**Dataset**
• • • •

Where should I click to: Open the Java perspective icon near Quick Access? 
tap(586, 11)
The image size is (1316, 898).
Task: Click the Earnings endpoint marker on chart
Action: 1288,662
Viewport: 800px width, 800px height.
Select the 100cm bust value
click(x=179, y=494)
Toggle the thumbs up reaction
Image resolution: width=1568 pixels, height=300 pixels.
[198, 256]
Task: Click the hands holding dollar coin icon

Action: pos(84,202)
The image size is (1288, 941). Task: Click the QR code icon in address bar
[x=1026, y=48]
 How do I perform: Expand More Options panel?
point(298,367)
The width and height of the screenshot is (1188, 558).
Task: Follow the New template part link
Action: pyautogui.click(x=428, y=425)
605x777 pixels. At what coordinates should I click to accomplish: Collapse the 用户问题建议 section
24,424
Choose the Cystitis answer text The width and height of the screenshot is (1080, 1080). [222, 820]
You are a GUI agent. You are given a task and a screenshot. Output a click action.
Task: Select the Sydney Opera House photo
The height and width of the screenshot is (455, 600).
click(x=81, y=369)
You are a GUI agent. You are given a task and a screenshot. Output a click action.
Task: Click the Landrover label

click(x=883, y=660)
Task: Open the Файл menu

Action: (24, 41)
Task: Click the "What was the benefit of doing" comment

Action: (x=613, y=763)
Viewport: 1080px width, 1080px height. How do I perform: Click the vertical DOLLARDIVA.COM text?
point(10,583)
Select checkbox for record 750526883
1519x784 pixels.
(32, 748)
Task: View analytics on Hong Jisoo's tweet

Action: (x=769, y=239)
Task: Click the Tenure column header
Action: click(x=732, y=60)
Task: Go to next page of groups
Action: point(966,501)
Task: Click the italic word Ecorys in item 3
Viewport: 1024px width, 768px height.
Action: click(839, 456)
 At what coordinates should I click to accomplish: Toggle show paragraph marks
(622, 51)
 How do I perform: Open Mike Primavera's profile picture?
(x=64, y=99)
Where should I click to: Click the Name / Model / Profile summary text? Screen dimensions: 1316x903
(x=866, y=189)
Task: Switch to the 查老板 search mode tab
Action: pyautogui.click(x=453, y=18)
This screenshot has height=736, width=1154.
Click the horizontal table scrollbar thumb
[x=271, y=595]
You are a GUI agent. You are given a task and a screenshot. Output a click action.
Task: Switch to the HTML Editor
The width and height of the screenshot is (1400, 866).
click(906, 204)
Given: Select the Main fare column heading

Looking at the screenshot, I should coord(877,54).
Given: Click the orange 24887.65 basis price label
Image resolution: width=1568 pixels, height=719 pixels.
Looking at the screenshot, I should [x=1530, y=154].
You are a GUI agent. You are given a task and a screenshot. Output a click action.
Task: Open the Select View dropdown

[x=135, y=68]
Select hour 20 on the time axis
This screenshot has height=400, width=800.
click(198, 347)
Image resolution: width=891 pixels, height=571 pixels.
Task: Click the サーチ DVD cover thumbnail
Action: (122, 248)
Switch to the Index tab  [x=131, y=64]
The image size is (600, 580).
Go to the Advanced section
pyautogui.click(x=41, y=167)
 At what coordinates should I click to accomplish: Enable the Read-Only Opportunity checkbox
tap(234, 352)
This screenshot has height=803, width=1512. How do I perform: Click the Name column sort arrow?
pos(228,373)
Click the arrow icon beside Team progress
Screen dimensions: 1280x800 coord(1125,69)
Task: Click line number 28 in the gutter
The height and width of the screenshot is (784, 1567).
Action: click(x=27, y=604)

• • • •

**Exercise aim**
Set down all of the records above again, word for word and line for line, with nothing left out or changed.

**Expected output**
Where should I click to: Open the Java perspective icon near Quick Access? 
tap(586, 11)
The image size is (1316, 898).
Task: Click the Earnings endpoint marker on chart
Action: 1288,662
Viewport: 800px width, 800px height.
Select the 100cm bust value
click(x=179, y=494)
Toggle the thumbs up reaction
Image resolution: width=1568 pixels, height=300 pixels.
[198, 256]
Task: Click the hands holding dollar coin icon

Action: pos(84,202)
The image size is (1288, 941). Task: Click the QR code icon in address bar
[x=1026, y=48]
 How do I perform: Expand More Options panel?
point(298,367)
The width and height of the screenshot is (1188, 558).
Task: Follow the New template part link
Action: pyautogui.click(x=428, y=425)
605x777 pixels. At what coordinates should I click to accomplish: Collapse the 用户问题建议 section
24,424
Choose the Cystitis answer text The width and height of the screenshot is (1080, 1080). [222, 820]
You are a GUI agent. You are given a task and a screenshot. Output a click action.
Task: Select the Sydney Opera House photo
The height and width of the screenshot is (455, 600).
click(x=81, y=369)
You are a GUI agent. You are given a task and a screenshot. Output a click action.
Task: Click the Landrover label

click(x=883, y=660)
Task: Open the Файл menu

Action: (24, 41)
Task: Click the "What was the benefit of doing" comment

Action: (x=613, y=763)
Viewport: 1080px width, 1080px height. How do I perform: Click the vertical DOLLARDIVA.COM text?
point(10,583)
Select checkbox for record 750526883
1519x784 pixels.
(32, 748)
Task: View analytics on Hong Jisoo's tweet

Action: (x=769, y=239)
Task: Click the Tenure column header
Action: click(x=732, y=60)
Task: Go to next page of groups
Action: point(966,501)
Task: Click the italic word Ecorys in item 3
Viewport: 1024px width, 768px height.
Action: click(839, 456)
 At what coordinates should I click to accomplish: Toggle show paragraph marks
(622, 51)
 How do I perform: Open Mike Primavera's profile picture?
(x=64, y=99)
Where should I click to: Click the Name / Model / Profile summary text? Screen dimensions: 1316x903
(x=866, y=189)
Task: Switch to the 查老板 search mode tab
Action: pyautogui.click(x=453, y=18)
This screenshot has height=736, width=1154.
Click the horizontal table scrollbar thumb
[x=271, y=595]
You are a GUI agent. You are given a task and a screenshot. Output a click action.
Task: Switch to the HTML Editor
The width and height of the screenshot is (1400, 866).
click(906, 204)
Given: Select the Main fare column heading

Looking at the screenshot, I should coord(877,54).
Given: Click the orange 24887.65 basis price label
Image resolution: width=1568 pixels, height=719 pixels.
Looking at the screenshot, I should [x=1530, y=154].
You are a GUI agent. You are given a task and a screenshot. Output a click action.
Task: Open the Select View dropdown

[x=135, y=68]
Select hour 20 on the time axis
This screenshot has height=400, width=800.
click(198, 347)
Image resolution: width=891 pixels, height=571 pixels.
Task: Click the サーチ DVD cover thumbnail
Action: (122, 248)
Switch to the Index tab  [x=131, y=64]
The image size is (600, 580).
Go to the Advanced section
pyautogui.click(x=41, y=167)
 At what coordinates should I click to accomplish: Enable the Read-Only Opportunity checkbox
tap(234, 352)
This screenshot has height=803, width=1512. How do I perform: Click the Name column sort arrow?
pos(228,373)
Click the arrow icon beside Team progress
Screen dimensions: 1280x800 coord(1125,69)
Task: Click line number 28 in the gutter
The height and width of the screenshot is (784, 1567).
Action: click(x=27, y=604)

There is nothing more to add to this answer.